Retratos sin tiempo
Un año pareciera un tiempo extraordinariamente ínfimo cuando se han cumplido 92, pero los días adquieren relevancia conforme se acercan al hoy. El primer año de su vida, Magdalena Calvo vio caer la dictadura de Primo de Rivera y, en el segundo, renacer la democracia en España. Es un decir eso de que lo vio, porque tan pequeña solo alcanzaba a atender a lo básico (las caricias, los juegos, los sabores nuevos) en el trasiego de una casa con siete hermanos a donde llegó la última, acompañada de su mellizo.
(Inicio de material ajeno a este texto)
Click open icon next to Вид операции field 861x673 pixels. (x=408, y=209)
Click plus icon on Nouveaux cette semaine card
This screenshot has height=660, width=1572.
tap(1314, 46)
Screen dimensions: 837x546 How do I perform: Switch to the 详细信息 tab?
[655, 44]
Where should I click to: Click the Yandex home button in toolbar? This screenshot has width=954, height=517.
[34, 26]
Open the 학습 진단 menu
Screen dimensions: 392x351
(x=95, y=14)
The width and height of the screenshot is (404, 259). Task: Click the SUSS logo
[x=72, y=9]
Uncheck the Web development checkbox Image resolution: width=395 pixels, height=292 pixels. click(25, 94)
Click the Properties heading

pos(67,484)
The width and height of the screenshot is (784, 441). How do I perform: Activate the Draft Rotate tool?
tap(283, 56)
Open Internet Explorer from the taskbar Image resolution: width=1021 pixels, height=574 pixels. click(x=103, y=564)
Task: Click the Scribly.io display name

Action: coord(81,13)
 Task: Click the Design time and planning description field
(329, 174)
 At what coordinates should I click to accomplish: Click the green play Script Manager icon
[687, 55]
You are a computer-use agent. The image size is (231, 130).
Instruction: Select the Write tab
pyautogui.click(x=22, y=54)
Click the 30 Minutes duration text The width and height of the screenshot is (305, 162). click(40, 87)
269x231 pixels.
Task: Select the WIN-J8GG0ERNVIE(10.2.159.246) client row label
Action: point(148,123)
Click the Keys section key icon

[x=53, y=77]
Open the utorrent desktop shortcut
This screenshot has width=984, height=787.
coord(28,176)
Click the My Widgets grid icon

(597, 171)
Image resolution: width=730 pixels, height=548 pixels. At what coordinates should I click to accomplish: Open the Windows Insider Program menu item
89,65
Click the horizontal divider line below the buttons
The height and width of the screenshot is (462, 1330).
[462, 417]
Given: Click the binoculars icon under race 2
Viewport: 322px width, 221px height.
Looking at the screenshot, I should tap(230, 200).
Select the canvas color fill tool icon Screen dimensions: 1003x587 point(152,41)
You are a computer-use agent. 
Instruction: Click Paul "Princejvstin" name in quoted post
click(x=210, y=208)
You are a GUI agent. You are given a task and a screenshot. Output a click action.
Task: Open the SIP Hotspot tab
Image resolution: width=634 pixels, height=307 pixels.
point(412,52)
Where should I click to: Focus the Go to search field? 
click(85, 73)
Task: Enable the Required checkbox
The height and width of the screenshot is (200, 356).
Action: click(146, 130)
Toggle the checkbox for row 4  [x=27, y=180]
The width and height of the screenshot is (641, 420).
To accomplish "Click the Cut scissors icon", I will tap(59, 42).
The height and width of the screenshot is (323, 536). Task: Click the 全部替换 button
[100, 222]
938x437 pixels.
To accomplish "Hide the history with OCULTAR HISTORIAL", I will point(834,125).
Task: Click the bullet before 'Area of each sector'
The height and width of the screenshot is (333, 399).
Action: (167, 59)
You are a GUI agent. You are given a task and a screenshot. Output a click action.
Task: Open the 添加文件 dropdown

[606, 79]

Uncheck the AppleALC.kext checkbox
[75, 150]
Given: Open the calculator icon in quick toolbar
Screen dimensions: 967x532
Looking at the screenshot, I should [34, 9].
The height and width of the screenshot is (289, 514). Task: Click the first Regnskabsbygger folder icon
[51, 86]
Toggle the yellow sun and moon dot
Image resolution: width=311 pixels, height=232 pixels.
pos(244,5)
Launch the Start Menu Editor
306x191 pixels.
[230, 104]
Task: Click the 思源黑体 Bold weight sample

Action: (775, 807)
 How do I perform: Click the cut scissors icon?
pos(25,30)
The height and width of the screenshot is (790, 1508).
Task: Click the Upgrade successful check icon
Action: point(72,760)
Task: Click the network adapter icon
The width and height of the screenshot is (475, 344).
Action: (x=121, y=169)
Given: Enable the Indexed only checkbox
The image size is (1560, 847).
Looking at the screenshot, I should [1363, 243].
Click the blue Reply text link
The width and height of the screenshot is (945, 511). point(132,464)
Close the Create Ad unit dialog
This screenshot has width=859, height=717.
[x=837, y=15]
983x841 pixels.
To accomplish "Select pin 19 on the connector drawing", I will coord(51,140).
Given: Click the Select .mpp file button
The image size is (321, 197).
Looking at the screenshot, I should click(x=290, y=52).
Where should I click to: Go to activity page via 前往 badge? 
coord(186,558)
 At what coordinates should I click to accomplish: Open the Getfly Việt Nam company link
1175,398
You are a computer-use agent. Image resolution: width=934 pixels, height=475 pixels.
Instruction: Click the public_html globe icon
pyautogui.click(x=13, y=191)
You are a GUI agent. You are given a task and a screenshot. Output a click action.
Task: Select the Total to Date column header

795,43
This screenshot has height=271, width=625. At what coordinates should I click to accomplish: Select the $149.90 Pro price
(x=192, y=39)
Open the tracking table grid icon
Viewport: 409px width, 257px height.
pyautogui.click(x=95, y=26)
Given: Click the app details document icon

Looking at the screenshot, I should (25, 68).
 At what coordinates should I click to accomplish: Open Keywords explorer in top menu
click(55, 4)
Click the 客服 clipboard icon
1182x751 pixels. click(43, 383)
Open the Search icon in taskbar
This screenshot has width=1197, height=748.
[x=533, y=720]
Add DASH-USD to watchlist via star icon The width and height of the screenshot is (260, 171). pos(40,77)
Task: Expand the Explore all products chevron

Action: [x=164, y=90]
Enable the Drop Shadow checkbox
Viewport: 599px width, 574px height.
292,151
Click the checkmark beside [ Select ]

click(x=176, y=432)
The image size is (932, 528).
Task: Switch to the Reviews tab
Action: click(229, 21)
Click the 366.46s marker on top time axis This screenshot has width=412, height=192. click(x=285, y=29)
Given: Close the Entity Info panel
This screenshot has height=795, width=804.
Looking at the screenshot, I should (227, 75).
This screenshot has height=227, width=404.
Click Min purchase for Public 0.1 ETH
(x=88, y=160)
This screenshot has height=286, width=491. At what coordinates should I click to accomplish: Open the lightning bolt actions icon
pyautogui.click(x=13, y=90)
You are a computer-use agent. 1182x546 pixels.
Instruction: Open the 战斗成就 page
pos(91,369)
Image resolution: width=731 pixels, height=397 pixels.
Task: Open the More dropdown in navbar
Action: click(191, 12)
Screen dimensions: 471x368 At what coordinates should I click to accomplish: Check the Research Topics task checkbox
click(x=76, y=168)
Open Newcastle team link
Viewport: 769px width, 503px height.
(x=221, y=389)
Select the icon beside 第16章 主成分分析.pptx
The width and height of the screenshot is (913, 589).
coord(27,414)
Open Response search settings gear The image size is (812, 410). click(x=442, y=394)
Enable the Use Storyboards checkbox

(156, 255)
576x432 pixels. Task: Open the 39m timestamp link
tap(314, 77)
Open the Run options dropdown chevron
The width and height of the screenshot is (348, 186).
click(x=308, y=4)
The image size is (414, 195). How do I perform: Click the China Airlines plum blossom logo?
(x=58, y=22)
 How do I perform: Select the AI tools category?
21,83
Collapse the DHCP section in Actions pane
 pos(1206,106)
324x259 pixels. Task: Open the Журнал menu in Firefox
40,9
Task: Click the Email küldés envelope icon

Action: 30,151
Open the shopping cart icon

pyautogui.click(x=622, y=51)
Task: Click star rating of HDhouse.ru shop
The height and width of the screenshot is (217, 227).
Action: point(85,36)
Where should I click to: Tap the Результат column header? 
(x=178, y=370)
Su primer recuerdo la sitúa en el estanque de la fábrica electro-harinera del abuelo, que dejaron atrás huyendo del cariz violento de la conflictividad laboral, en un tiempo en el que el penúltimo golpe de Estado contra un Gobierno español siquiera llegaba a rumor de fondo. Ella, cosas de la infancia, fue una niña divirtiéndose en medio de la guerra, ya en su nueva casa, en Huelva, mientras a los mayores la cabeza les retumbaba. «Lo pasábamos divino porque estábamos en la calle siempre», evoca con la sonrisa que destila la memoria, incluso la del hambre de posguerra, cuando a su yo infantil la bola de maíz que le daban por la mañana, y que debía durarle todo el día, le desaparecía en un segundo en la boca. El trabajo del padre en la compañía nacional del trigo les llevó a Jerez y definitivamente a Sevilla, donde conoció con 32 años al marino mercante con el que se casó. Capitaneó una familia con tres hijos mientras él navegaba diez meses al año, excepto aquellas veces en que podía acompañarlo. Ha vivido varias vidas dentro de una: pintora, viajera, conductora de sí misma cuando a la mujer solo le permitían ser apéndice del hombre. Enviudó hace 19 años y, desde entonces, se desenvuelve sola, con los suyos siempre cerca. Hoy, inmerso el mundo en una pandemia, la comida familiar de cumpleaños se pospone hasta que la vacuna contra la Covid-19 le devuelva los abrazos y los jueves de alboroto y nietos.